Work instructions -
The output should be all entries, each matching the original exactly.

-=-=-=-=-

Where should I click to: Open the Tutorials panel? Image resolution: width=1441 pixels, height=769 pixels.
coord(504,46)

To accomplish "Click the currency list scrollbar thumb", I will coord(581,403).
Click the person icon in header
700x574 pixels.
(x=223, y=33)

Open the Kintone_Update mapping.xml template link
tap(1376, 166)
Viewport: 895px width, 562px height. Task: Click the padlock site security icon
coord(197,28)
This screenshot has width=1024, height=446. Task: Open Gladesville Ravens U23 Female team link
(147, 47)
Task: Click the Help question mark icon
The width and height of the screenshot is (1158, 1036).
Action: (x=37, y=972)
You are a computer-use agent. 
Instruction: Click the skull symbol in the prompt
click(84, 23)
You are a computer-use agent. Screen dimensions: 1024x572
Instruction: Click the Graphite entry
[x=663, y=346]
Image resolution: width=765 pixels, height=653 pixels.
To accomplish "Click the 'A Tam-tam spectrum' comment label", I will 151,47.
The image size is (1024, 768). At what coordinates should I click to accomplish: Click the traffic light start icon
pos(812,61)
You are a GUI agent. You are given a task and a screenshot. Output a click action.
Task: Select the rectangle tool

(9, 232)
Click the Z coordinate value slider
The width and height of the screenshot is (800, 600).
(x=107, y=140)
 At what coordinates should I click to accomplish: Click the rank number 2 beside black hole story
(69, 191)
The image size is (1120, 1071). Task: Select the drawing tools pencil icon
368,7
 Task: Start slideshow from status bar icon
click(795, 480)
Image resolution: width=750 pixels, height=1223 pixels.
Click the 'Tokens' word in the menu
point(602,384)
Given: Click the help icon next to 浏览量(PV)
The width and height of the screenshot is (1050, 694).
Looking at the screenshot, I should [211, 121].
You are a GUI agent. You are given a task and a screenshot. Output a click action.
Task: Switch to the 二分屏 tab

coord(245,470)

-=-=-=-=-

Written solution -
Where should I click to: Open the Tutorials panel? Image resolution: width=1441 pixels, height=769 pixels.
coord(504,46)

To accomplish "Click the currency list scrollbar thumb", I will coord(581,403).
Click the person icon in header
700x574 pixels.
(x=223, y=33)

Open the Kintone_Update mapping.xml template link
tap(1376, 166)
Viewport: 895px width, 562px height. Task: Click the padlock site security icon
coord(197,28)
This screenshot has width=1024, height=446. Task: Open Gladesville Ravens U23 Female team link
(147, 47)
Task: Click the Help question mark icon
The width and height of the screenshot is (1158, 1036).
Action: (x=37, y=972)
You are a computer-use agent. 
Instruction: Click the skull symbol in the prompt
click(84, 23)
You are a computer-use agent. Screen dimensions: 1024x572
Instruction: Click the Graphite entry
[x=663, y=346]
Image resolution: width=765 pixels, height=653 pixels.
To accomplish "Click the 'A Tam-tam spectrum' comment label", I will 151,47.
The image size is (1024, 768). At what coordinates should I click to accomplish: Click the traffic light start icon
pos(812,61)
You are a GUI agent. You are given a task and a screenshot. Output a click action.
Task: Select the rectangle tool

(9, 232)
Click the Z coordinate value slider
The width and height of the screenshot is (800, 600).
(x=107, y=140)
 At what coordinates should I click to accomplish: Click the rank number 2 beside black hole story
(69, 191)
The image size is (1120, 1071). Task: Select the drawing tools pencil icon
368,7
 Task: Start slideshow from status bar icon
click(795, 480)
Image resolution: width=750 pixels, height=1223 pixels.
Click the 'Tokens' word in the menu
point(602,384)
Given: Click the help icon next to 浏览量(PV)
The width and height of the screenshot is (1050, 694).
Looking at the screenshot, I should [211, 121].
You are a GUI agent. You are given a task and a screenshot. Output a click action.
Task: Switch to the 二分屏 tab

coord(245,470)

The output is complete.